Instruction >> In the listing below, how many lines contain the string "name"? Tally them and reply with the number alone.
*** Data records ***
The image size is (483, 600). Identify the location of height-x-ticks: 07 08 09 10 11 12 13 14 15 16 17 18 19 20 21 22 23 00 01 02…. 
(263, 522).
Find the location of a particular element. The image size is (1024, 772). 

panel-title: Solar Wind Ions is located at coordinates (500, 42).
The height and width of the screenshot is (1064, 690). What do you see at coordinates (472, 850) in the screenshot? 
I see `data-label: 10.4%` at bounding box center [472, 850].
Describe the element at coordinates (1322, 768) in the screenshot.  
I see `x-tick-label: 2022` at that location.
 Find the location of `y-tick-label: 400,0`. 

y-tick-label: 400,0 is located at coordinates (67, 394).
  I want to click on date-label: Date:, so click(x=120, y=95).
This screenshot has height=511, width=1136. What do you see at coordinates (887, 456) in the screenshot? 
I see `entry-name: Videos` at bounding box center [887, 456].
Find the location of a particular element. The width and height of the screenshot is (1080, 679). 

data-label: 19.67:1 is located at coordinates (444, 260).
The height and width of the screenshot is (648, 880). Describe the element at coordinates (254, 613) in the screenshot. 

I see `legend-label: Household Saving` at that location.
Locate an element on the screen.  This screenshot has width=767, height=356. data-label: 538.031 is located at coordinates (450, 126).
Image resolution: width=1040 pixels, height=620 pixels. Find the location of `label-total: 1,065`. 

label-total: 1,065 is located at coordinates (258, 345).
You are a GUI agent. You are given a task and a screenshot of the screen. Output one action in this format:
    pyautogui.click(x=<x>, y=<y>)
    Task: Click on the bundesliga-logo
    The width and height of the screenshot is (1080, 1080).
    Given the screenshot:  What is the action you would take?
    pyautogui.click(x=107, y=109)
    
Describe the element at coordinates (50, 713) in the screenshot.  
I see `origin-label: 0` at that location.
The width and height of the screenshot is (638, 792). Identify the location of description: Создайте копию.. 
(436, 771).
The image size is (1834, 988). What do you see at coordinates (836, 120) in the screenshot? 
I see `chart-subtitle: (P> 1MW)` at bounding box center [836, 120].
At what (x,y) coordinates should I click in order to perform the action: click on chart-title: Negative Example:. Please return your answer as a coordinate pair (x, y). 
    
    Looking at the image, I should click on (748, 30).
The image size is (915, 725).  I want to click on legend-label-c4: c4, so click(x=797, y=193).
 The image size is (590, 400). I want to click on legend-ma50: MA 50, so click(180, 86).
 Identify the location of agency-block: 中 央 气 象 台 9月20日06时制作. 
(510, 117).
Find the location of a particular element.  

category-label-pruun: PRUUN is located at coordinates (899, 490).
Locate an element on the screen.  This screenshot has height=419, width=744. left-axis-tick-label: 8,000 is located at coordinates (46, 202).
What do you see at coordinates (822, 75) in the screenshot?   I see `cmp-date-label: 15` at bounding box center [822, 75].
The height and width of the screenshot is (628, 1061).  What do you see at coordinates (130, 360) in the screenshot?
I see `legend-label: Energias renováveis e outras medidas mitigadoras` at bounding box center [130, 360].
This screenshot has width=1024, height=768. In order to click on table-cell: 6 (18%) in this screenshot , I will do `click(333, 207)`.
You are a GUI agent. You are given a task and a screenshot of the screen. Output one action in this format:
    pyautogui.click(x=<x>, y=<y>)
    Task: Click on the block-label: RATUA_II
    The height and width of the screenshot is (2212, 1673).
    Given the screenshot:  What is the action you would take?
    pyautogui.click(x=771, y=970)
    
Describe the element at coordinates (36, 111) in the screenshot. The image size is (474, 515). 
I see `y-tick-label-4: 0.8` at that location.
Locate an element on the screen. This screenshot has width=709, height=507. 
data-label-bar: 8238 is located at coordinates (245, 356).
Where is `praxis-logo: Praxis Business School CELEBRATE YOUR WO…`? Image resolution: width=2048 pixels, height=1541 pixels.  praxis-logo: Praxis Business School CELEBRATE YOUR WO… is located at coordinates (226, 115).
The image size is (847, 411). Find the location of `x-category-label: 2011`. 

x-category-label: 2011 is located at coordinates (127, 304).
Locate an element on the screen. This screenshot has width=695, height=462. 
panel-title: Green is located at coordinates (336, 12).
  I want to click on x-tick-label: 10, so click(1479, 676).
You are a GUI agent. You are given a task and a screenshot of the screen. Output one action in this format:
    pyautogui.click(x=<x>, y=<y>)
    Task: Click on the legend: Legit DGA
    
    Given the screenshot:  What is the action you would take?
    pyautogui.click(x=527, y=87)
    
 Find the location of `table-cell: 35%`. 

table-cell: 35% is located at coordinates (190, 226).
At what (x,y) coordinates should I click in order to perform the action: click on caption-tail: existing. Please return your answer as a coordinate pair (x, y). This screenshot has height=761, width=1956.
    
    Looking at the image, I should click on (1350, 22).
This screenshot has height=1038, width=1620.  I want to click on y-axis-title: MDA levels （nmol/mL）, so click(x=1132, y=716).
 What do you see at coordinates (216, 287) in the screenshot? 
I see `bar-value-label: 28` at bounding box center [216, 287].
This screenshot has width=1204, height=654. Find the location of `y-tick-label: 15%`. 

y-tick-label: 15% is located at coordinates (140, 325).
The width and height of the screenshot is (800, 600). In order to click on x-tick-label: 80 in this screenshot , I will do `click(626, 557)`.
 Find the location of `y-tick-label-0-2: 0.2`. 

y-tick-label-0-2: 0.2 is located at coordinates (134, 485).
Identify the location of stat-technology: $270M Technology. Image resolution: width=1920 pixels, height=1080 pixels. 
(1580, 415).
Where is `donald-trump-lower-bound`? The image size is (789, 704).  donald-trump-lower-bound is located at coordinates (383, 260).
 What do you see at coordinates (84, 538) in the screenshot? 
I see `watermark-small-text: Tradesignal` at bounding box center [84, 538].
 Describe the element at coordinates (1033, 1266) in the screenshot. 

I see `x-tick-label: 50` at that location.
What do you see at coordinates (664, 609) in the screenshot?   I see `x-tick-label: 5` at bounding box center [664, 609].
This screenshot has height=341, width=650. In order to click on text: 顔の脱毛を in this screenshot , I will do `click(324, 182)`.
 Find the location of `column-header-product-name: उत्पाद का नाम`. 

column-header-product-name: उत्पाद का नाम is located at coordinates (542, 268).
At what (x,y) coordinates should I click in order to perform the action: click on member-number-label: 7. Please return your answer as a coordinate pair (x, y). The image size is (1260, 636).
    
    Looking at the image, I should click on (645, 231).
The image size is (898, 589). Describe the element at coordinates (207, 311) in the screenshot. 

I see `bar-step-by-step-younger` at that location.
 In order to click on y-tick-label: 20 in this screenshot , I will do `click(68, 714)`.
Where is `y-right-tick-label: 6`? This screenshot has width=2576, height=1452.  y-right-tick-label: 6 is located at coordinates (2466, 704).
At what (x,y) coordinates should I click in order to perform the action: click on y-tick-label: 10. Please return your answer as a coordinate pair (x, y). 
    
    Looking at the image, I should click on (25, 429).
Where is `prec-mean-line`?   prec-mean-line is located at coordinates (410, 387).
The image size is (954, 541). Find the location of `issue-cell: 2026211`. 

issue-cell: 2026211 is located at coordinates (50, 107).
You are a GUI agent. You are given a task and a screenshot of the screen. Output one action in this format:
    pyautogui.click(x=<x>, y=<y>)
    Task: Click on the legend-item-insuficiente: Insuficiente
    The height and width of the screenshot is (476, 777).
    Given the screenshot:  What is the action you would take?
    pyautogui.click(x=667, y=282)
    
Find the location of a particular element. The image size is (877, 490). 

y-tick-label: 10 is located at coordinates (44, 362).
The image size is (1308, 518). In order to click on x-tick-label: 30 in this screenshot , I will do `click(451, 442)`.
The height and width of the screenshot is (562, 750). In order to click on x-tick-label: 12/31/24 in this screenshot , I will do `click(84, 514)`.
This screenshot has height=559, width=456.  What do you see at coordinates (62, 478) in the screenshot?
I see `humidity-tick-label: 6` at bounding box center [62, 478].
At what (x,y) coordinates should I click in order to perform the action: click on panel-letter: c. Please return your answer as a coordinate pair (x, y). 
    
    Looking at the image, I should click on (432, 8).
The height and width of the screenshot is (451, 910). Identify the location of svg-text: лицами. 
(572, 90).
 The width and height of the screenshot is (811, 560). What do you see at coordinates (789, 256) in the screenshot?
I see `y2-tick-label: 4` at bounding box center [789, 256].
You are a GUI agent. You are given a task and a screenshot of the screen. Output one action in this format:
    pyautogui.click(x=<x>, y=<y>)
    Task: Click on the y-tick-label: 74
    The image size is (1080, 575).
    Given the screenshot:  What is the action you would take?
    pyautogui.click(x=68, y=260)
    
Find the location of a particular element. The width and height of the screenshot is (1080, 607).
*** End of Data records ***
Exercise result >> 3